Would you return the lines between the one holding "Task: Open the #Pepe hashtag link" and the one holding "Tick the Upfront", inclusive, and only those, exactly as they stand in the listing below?
:: MATERIAL PROVIDED
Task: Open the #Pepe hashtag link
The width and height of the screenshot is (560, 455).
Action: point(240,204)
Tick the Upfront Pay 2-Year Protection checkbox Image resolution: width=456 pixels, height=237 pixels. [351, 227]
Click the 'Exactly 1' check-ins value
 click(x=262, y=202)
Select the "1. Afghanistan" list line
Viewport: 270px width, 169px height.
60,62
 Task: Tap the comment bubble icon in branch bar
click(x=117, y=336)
::::
:: MATERIAL PROVIDED
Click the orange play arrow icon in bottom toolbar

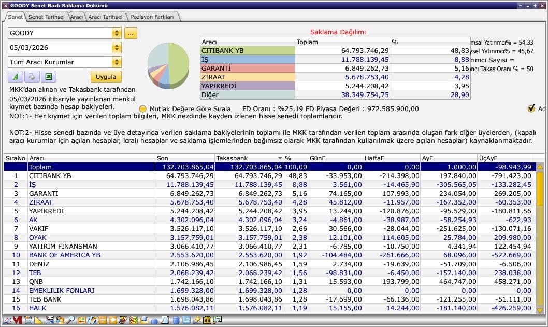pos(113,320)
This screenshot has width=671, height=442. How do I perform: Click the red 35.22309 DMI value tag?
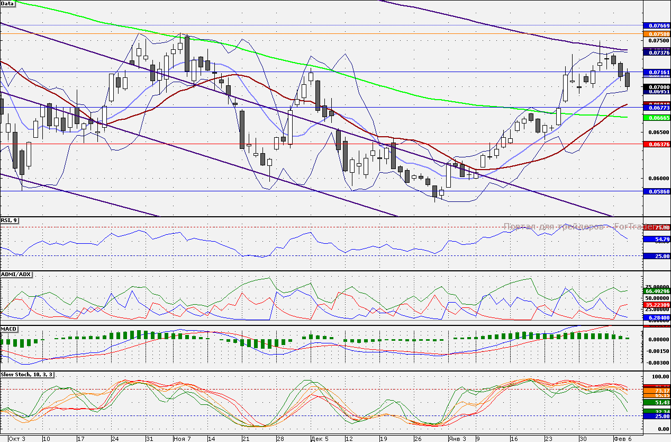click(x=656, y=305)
::::
- _TASK OUTPUT_
Task: Open the #Pepe hashtag link
The width and height of the screenshot is (560, 455).
Action: point(240,204)
Tick the Upfront Pay 2-Year Protection checkbox Image resolution: width=456 pixels, height=237 pixels. [351, 227]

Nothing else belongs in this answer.